TASK DESCRIPTION: In the data below, which lines contain "Nelerdir"? List them by copying each one.

----

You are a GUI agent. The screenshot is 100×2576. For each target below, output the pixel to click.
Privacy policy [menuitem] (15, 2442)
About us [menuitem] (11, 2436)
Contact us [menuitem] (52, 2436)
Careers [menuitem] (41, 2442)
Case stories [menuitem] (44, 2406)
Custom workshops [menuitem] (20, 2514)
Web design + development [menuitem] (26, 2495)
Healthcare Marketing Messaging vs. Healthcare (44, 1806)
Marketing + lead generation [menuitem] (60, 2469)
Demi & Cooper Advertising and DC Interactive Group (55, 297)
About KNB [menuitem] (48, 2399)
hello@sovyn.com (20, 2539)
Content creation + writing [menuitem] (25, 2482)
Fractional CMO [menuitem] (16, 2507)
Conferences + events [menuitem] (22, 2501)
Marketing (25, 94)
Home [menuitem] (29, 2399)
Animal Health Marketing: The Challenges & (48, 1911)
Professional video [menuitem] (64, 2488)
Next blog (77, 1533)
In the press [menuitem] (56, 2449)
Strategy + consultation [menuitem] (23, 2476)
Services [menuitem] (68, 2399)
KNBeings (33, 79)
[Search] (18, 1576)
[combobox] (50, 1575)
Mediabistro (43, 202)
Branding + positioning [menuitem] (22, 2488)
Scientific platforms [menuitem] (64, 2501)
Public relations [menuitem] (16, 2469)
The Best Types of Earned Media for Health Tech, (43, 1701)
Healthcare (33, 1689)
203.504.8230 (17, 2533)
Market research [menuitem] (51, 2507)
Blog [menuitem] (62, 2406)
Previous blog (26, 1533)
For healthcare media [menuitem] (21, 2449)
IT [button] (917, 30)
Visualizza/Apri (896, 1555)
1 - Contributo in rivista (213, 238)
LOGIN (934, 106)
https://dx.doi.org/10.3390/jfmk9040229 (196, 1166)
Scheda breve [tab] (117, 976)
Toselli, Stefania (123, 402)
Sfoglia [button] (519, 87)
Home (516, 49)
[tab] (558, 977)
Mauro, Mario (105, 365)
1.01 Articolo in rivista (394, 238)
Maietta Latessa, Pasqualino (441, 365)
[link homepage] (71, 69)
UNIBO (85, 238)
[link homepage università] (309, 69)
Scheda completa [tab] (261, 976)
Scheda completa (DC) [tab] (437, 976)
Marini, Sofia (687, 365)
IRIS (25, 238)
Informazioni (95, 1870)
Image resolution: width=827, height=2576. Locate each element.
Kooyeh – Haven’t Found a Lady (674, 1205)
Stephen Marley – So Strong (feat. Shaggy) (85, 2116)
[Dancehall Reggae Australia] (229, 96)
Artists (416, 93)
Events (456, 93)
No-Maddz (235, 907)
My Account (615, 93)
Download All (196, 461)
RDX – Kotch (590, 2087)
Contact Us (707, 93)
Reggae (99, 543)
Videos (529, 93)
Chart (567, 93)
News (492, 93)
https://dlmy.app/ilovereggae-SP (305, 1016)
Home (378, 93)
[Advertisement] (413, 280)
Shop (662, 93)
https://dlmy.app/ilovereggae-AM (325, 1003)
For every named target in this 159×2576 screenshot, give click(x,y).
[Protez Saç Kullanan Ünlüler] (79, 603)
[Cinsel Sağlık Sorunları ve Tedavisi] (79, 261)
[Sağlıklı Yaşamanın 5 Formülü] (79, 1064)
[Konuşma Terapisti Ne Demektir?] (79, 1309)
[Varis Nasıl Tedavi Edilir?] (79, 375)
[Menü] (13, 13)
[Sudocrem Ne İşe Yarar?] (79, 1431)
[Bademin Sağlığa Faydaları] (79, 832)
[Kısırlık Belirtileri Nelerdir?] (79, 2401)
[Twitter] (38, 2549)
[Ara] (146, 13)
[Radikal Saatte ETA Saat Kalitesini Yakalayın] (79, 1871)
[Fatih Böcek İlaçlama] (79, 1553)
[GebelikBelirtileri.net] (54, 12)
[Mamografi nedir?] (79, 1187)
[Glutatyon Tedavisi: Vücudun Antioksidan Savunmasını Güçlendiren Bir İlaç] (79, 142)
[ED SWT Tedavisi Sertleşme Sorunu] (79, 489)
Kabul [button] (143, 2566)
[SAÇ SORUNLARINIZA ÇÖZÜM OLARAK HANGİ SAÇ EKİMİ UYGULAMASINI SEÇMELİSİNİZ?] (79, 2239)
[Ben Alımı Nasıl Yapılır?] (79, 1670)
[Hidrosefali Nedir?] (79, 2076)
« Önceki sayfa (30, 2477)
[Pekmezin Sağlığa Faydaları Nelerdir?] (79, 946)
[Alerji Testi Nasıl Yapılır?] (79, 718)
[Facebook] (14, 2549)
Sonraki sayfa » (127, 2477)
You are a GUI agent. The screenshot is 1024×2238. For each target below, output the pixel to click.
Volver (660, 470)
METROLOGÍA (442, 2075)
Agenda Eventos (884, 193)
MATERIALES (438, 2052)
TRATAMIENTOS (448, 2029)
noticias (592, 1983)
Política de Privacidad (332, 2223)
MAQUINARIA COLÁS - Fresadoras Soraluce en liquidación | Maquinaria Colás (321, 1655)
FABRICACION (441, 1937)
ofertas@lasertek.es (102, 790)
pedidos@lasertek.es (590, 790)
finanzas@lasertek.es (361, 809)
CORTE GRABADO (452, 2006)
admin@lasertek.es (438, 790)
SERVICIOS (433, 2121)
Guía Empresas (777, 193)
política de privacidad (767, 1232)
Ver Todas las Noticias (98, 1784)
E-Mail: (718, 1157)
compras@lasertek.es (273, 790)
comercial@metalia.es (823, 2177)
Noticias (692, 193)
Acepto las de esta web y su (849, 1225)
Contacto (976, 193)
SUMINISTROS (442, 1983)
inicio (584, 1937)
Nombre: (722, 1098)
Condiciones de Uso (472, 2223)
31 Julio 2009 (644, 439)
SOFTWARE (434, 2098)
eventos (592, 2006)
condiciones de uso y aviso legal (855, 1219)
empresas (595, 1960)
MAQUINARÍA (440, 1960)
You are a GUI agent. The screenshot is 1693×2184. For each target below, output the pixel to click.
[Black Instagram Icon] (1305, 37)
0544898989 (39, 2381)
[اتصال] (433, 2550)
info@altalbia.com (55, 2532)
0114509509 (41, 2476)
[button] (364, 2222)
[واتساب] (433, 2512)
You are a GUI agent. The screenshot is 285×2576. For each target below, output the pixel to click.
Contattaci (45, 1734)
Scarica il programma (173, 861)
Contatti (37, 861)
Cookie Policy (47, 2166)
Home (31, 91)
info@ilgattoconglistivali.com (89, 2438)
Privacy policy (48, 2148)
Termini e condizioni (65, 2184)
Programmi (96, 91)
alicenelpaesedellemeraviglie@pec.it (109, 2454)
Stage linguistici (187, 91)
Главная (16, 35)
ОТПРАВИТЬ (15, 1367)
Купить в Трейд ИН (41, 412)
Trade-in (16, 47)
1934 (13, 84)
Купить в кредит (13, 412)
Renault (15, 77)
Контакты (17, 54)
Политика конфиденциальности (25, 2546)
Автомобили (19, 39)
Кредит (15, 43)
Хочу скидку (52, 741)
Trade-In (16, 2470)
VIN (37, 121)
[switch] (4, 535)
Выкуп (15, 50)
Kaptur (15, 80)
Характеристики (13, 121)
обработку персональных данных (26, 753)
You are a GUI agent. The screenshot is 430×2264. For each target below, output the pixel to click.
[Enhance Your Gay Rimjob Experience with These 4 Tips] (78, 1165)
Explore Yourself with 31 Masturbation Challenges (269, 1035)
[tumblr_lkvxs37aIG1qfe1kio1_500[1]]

----

EXERCISE RESPONSE:
[Kısırlık Belirtileri Nelerdir?] (79, 2401)
[Pekmezin Sağlığa Faydaları Nelerdir?] (79, 946)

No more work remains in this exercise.